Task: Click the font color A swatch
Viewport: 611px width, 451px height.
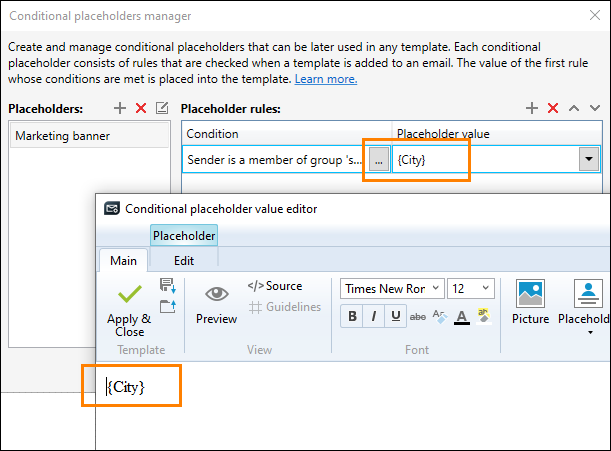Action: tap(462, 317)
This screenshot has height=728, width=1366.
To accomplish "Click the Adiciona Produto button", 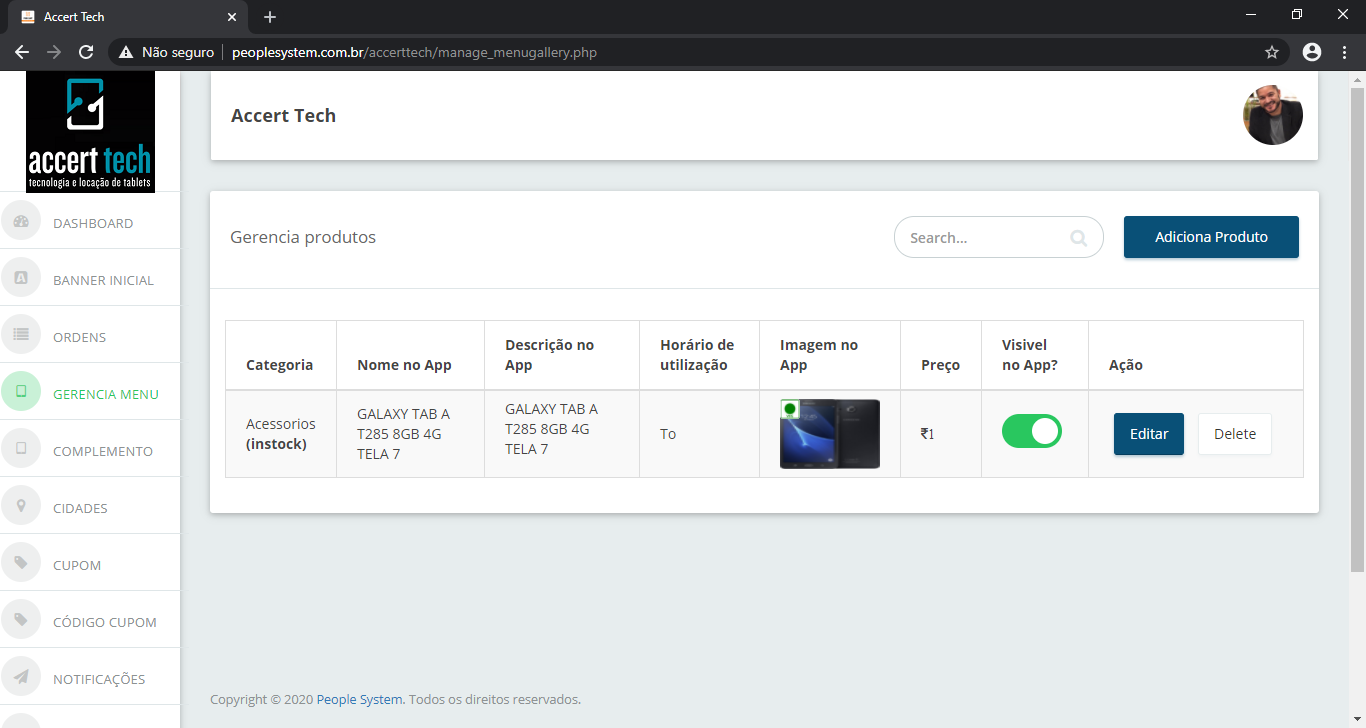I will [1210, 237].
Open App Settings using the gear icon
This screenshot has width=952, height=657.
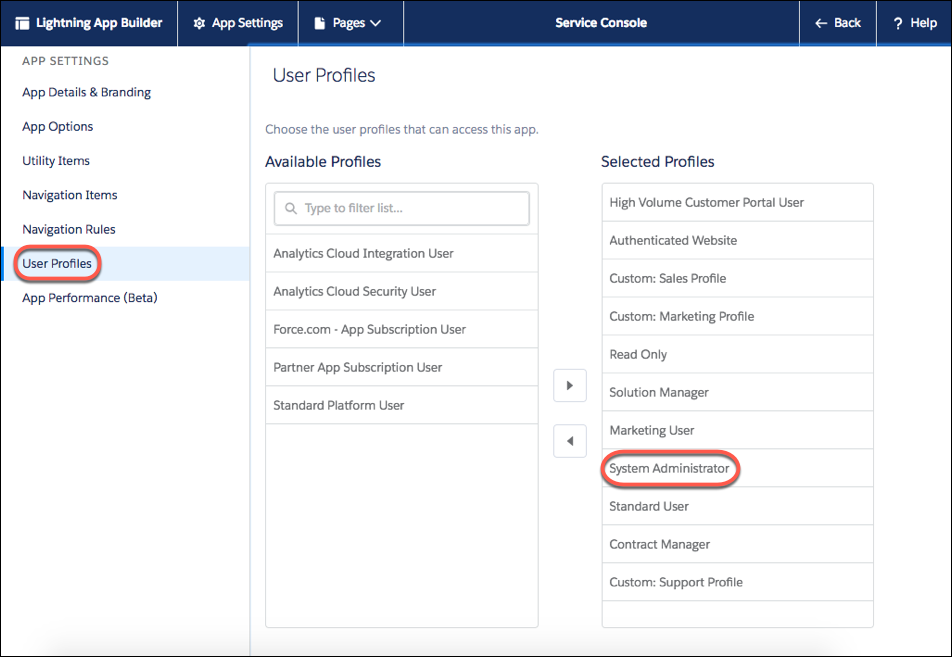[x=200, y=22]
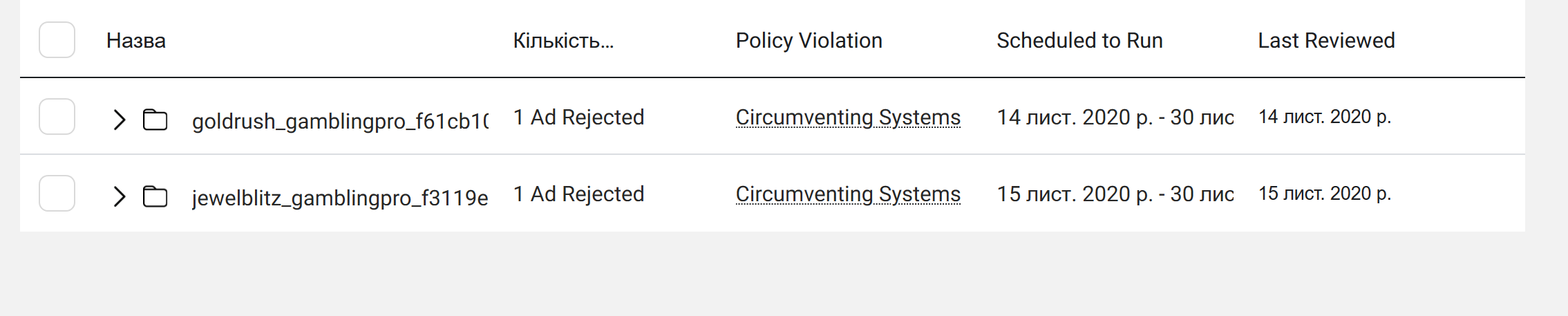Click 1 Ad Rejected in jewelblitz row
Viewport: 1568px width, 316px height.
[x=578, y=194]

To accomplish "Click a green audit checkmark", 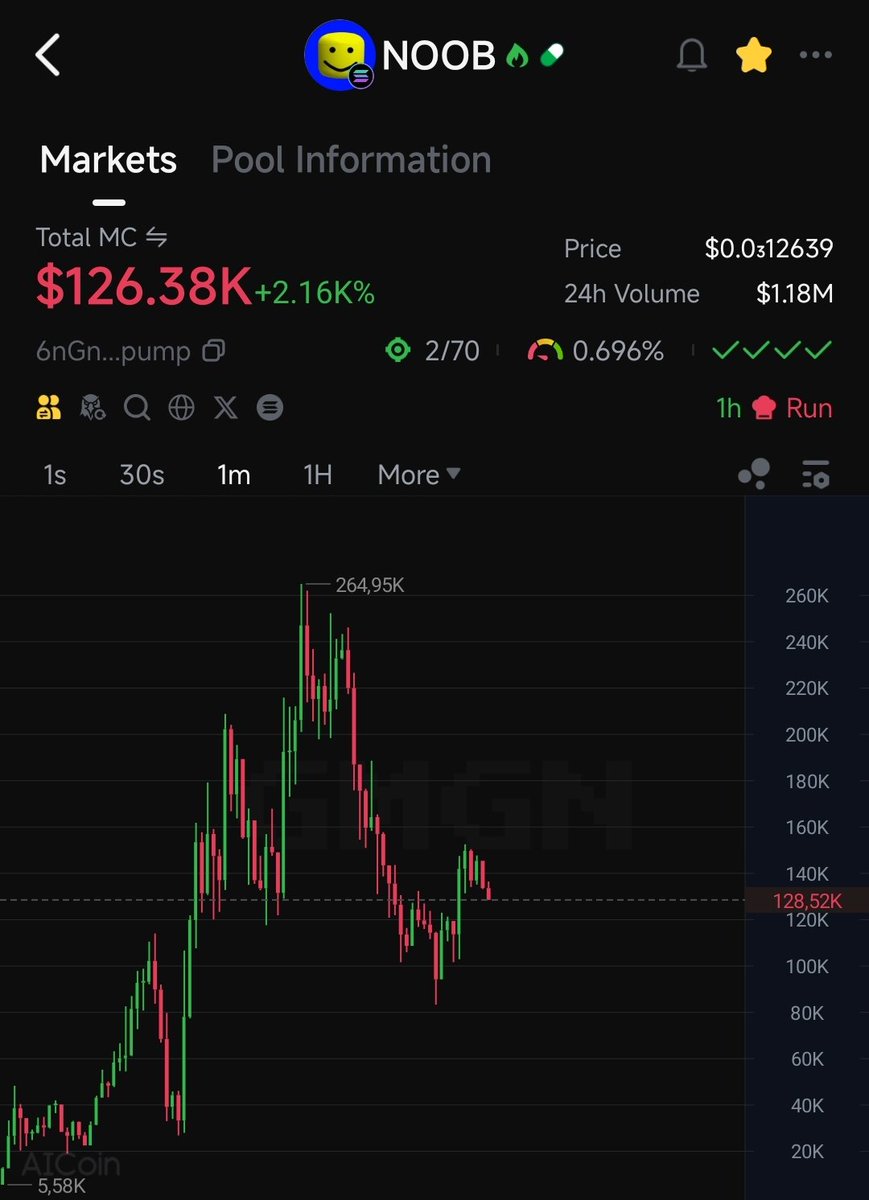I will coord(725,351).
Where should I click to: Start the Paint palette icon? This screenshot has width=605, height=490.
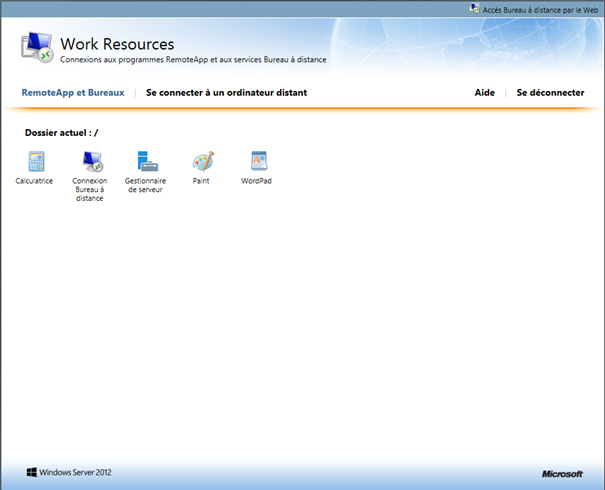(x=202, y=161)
**********
### What is needed
When you reach the line containing "Where should I" in the listing above, reproduce it and every line after it through the last, exactly; omit the pictures.

### Exercise solution
Where should I click to: Start the Paint palette icon? This screenshot has width=605, height=490.
(x=202, y=161)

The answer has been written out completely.